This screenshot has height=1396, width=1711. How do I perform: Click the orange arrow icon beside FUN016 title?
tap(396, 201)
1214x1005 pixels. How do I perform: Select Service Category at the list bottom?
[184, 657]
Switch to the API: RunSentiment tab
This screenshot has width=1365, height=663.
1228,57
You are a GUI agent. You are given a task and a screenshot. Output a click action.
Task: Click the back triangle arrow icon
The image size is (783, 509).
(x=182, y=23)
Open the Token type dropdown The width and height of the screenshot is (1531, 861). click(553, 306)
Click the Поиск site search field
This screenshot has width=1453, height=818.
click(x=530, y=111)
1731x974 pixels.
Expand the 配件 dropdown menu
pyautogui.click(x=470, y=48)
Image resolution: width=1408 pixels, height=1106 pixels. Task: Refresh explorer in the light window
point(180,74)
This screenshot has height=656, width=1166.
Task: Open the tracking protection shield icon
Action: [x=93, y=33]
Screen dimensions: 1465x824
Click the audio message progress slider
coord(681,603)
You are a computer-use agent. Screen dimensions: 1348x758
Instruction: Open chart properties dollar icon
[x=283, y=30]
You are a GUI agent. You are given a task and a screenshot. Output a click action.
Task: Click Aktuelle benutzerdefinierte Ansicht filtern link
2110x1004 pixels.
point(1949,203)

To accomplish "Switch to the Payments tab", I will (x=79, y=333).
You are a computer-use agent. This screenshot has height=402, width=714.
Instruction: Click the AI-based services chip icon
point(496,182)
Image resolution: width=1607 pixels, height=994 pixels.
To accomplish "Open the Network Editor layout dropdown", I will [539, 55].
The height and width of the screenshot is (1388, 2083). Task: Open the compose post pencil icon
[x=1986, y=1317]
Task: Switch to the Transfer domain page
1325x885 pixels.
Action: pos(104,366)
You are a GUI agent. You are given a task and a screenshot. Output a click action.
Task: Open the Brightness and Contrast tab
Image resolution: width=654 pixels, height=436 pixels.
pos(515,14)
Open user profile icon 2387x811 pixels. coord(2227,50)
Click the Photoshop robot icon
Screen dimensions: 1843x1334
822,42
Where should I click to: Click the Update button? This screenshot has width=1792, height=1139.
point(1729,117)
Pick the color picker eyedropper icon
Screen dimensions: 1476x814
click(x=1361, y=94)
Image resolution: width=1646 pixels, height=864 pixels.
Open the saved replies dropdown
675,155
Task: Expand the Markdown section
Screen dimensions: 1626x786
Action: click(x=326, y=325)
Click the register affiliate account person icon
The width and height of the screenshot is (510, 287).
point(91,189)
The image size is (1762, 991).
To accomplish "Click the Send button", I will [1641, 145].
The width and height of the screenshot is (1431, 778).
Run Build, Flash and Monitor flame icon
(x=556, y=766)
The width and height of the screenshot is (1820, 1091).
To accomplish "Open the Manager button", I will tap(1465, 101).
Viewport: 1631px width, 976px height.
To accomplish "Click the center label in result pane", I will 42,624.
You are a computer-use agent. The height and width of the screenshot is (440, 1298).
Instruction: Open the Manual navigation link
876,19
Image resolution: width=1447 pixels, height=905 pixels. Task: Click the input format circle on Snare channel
◆ ◆ ◆ ◆
**The task:**
Output every entry again, exactly as given.

**Result of this exercise:**
This screenshot has height=1396, width=1711. How do I perform: Click the orange arrow icon beside FUN016 title?
tap(396, 201)
1214x1005 pixels. How do I perform: Select Service Category at the list bottom?
[184, 657]
Switch to the API: RunSentiment tab
This screenshot has width=1365, height=663.
1228,57
You are a GUI agent. You are given a task and a screenshot. Output a click action.
Task: Click the back triangle arrow icon
The image size is (783, 509).
(x=182, y=23)
Open the Token type dropdown The width and height of the screenshot is (1531, 861). click(553, 306)
Click the Поиск site search field
This screenshot has width=1453, height=818.
click(x=530, y=111)
1731x974 pixels.
Expand the 配件 dropdown menu
pyautogui.click(x=470, y=48)
Image resolution: width=1408 pixels, height=1106 pixels. Task: Refresh explorer in the light window
point(180,74)
This screenshot has height=656, width=1166.
Task: Open the tracking protection shield icon
Action: [x=93, y=33]
Screen dimensions: 1465x824
Click the audio message progress slider
coord(681,603)
You are a computer-use agent. Screen dimensions: 1348x758
Instruction: Open chart properties dollar icon
[x=283, y=30]
You are a GUI agent. You are given a task and a screenshot. Output a click action.
Task: Click Aktuelle benutzerdefinierte Ansicht filtern link
2110x1004 pixels.
point(1949,203)

To accomplish "Switch to the Payments tab", I will (x=79, y=333).
You are a computer-use agent. This screenshot has height=402, width=714.
Instruction: Click the AI-based services chip icon
point(496,182)
Image resolution: width=1607 pixels, height=994 pixels.
To accomplish "Open the Network Editor layout dropdown", I will [539, 55].
The height and width of the screenshot is (1388, 2083). Task: Open the compose post pencil icon
[x=1986, y=1317]
Task: Switch to the Transfer domain page
1325x885 pixels.
Action: pos(104,366)
You are a GUI agent. You are given a task and a screenshot. Output a click action.
Task: Open the Brightness and Contrast tab
Image resolution: width=654 pixels, height=436 pixels.
pos(515,14)
Open user profile icon 2387x811 pixels. coord(2227,50)
Click the Photoshop robot icon
Screen dimensions: 1843x1334
822,42
Where should I click to: Click the Update button? This screenshot has width=1792, height=1139.
point(1729,117)
Pick the color picker eyedropper icon
Screen dimensions: 1476x814
click(x=1361, y=94)
Image resolution: width=1646 pixels, height=864 pixels.
Open the saved replies dropdown
675,155
Task: Expand the Markdown section
Screen dimensions: 1626x786
Action: click(x=326, y=325)
Click the register affiliate account person icon
The width and height of the screenshot is (510, 287).
point(91,189)
The image size is (1762, 991).
To accomplish "Click the Send button", I will [1641, 145].
The width and height of the screenshot is (1431, 778).
Run Build, Flash and Monitor flame icon
(x=556, y=766)
The width and height of the screenshot is (1820, 1091).
To accomplish "Open the Manager button", I will tap(1465, 101).
Viewport: 1631px width, 976px height.
To accomplish "Click the center label in result pane", I will 42,624.
You are a computer-use agent. The height and width of the screenshot is (440, 1298).
Instruction: Open the Manual navigation link
876,19
Image resolution: width=1447 pixels, height=905 pixels. Task: Click the input format circle on Snare channel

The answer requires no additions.